Een docent van mij zei ooit: "Een luie ontwikkelaar is een goede ontwikkelaar," nadat ik aangaf dat ik liever mijn eigen softwareoplossingen schrijf dan simpelweg npm install te gebruiken (en duizend extra onbekende afhankelijkheden naar binnen trek).

Worden niet met een private key gesigned ?

Als ervaren software ontwikkelaar kan ik je zeggen dat het gebruiken van kwalitatief goede bibliotheken en frameworks het mogelijk maakt om zowel sneller als beter software te ontwikkelen. (Met het voordeel dat programmeurs sneller ingewerkt raken als ze bibliotheken en frameworks al kennen.)
Daar tegenover staat dat je de externe code ook moet bijhouden, "Dependency management" kost ook tijd. Je zult per project de gouden middenweg moeten vinden tussen zelf schrijven en downloaden. Veiligheids- en kwaliteitseisen zijn belangrijke overwegingen bij het bepalen van de juiste balans.

Ik dacht dat het project altijd op github stond.

ChatGPT zei:
Dus weer een supply-chain-klassieker: een npm-package met 2,8 miljoen downloads per week wordt geïnfecteerd omdat iemand zijn 2FA niet had ingeschakeld. In 2025. Voor een package-manager die miljarden projecten voedt. Dat is alsof je de deur van een goudkluis openlaat en zegt: “Maar ik vertrouw de buurt.”

Het bizarre is hoe dit ging: de maintainer krijgt een bericht van de “vorige eigenaar”, gelooft het verhaal, voegt hem toe aan het project, en bam: de volgende ochtend een besmette release. Dit is social engineering op maintainer-niveau. En opnieuw blijkt: supply-chain security hangt aan het dunne draadje van menselijk vertrouwen.

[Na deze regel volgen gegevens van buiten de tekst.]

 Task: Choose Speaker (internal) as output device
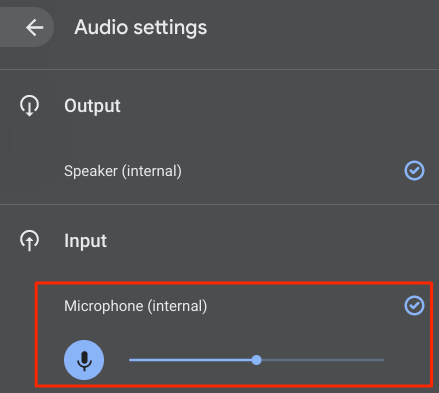[x=123, y=171]
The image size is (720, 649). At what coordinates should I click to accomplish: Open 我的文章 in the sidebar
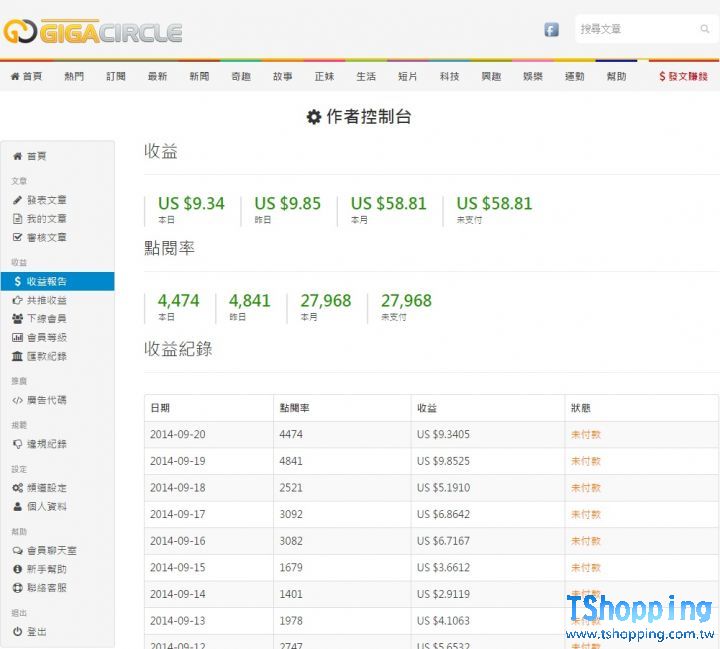46,219
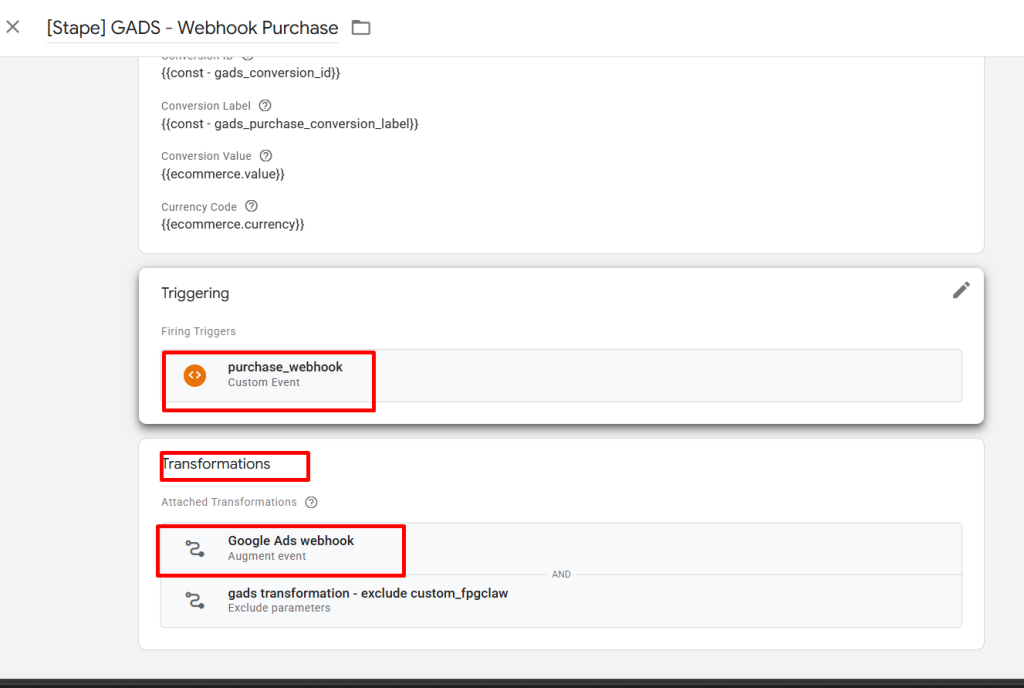The image size is (1024, 688).
Task: Click the Triggering section heading
Action: pos(195,293)
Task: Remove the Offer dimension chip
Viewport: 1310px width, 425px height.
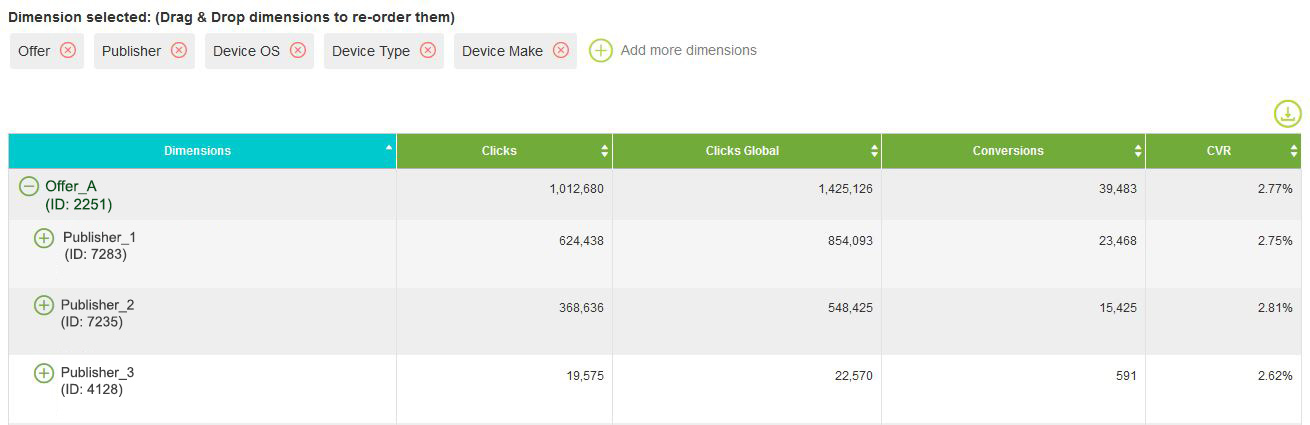Action: (68, 50)
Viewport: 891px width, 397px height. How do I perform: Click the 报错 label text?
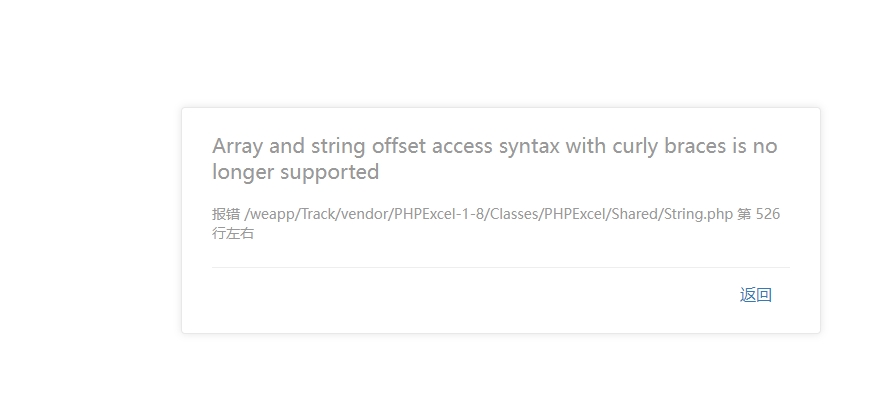226,214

De malware zelf is platform-onafhankelijk en steelt alles wat los en vast zit. Niet verrassend, maar wel pijnlijk voor miljoenen developers die blind npm install draaien.

Het wrange? Dit is geen uniek incident. Phishing, gekaapte accounts, en een gebrek aan verplichte 2FA blijven de achilleshiel van open-source ecosystems. Npm heeft wel 2FA-opties, maar als het niet standaard verplicht is voor populaire packages, is dit wachten op ellende.

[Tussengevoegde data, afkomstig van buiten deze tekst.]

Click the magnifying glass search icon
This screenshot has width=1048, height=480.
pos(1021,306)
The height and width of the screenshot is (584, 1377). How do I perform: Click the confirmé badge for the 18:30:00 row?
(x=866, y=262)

Het goede nieuws: er zijn opgeschoonde versies. Het slechte nieuws: wie checkt bij een CI/CD-pipeline vol automatische builds of die besmette versie al gedraaid heeft?

Als er één takeaway is: blind vertrouwen op de open-source keten zonder security policies is geen “move fast and break things” meer. Het is “move fast and get owned.”

Dat geldt net zo goed voor closed source... En dan kun je niets controleren.
Les je zult altijd version management moeten doen, weet wat je gebruikt hetzij door grondig onderzoek, danwel door zelfbouw.

Het is allemaal open source, publiek repositories - waarom zoek je zelf niet het antwoord op je vraag, en _geef_ je het antwoord ?

Stel nou's dat je een echte baan hebt , als security officer ergens, en wordt software ontwikkeld (met npm) , en JIJ moet een risico analyse maken - dan is het AAN JOU om dit soort dingen uit te zoeken, en dat mee te tellen in je rapport qua risico's .

Dus ga nu dat eens oefenen.

+

Precies. Een gehackt account hoeft niet erg te zijn, Uiteindelijk wordt het door maintainers gereviewd alvorens het voor productie wordt goedgekeurd als het project goed wordt opgezet. Discipline is belangrijk. Ik heb voor een closed source bedrijf gewerkt waar 1 persoon de boel had gesaboteerd en dit door mij ontdekt kon worden door de diffs achteraf goed te bekijken.
Het was al in productie omdat de saboteur alle rechten had en zonder medeweten van anderen nieuwe releases kon maken.